— TRY IT —
Each line of the listing below that includes "Tutkimus" should be reported.

— GIVEN ENTRIES —
-.-.-
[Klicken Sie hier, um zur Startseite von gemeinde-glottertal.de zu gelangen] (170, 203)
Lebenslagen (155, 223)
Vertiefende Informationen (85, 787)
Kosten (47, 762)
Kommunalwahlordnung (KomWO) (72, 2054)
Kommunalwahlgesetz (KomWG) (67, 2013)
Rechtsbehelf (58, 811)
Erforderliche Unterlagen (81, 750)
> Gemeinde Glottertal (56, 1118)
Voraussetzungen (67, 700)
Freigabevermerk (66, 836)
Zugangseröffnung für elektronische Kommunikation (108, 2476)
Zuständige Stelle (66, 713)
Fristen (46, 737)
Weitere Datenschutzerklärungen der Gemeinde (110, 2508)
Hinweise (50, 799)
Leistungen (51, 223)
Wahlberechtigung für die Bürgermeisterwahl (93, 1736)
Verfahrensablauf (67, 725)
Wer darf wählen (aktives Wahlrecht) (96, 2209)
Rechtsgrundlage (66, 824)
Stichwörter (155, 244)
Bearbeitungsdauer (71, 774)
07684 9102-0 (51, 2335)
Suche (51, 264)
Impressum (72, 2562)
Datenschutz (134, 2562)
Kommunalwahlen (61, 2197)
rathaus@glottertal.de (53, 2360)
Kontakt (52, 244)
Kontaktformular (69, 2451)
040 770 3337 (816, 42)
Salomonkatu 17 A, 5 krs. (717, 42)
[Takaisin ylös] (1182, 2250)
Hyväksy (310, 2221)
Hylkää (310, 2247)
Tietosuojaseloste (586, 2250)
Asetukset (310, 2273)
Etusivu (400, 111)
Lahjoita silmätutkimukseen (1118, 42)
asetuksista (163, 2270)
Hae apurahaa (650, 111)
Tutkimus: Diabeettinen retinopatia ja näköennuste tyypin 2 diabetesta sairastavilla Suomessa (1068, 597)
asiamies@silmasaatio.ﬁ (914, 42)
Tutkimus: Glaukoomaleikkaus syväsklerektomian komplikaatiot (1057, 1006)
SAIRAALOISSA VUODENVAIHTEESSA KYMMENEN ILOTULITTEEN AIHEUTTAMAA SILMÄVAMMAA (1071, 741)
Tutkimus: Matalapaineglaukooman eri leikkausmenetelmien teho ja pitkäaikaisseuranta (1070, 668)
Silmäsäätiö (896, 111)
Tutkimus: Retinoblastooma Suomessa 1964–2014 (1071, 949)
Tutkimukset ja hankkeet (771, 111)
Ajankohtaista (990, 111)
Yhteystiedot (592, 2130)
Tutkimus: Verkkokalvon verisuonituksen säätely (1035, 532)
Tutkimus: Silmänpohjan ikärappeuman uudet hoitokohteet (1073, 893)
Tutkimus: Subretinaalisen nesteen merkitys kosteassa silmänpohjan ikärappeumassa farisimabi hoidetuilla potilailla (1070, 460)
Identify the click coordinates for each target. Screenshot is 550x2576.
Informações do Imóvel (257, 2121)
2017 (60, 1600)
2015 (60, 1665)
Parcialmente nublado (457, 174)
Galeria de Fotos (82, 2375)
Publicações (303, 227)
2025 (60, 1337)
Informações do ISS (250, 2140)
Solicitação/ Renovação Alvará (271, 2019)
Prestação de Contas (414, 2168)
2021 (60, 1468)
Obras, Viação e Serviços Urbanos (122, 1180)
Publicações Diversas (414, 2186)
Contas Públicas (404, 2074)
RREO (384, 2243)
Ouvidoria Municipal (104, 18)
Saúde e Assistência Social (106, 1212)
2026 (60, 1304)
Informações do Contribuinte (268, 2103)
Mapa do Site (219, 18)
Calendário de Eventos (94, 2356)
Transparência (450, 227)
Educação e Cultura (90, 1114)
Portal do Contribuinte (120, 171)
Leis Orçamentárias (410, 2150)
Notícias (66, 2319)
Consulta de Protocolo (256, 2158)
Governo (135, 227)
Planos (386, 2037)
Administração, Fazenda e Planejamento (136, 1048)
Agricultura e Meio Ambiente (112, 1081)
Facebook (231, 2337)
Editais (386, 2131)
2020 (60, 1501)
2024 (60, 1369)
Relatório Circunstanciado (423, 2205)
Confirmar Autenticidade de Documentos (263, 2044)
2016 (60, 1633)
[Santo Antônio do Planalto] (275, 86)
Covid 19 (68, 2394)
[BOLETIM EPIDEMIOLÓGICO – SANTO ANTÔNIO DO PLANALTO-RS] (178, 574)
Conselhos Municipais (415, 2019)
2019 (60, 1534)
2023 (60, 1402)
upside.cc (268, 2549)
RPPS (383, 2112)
-.-.-
— YOUR SOLUTION —
Tutkimus: Diabeettinen retinopatia ja näköennuste tyypin 2 diabetesta sairastavilla Suomessa (1068, 597)
Tutkimus: Glaukoomaleikkaus syväsklerektomian komplikaatiot (1057, 1006)
Tutkimus: Matalapaineglaukooman eri leikkausmenetelmien teho ja pitkäaikaisseuranta (1070, 668)
Tutkimus: Retinoblastooma Suomessa 1964–2014 (1071, 949)
Tutkimus: Verkkokalvon verisuonituksen säätely (1035, 532)
Tutkimus: Silmänpohjan ikärappeuman uudet hoitokohteet (1073, 893)
Tutkimus: Subretinaalisen nesteen merkitys kosteassa silmänpohjan ikärappeumassa farisimabi hoidetuilla potilailla (1070, 460)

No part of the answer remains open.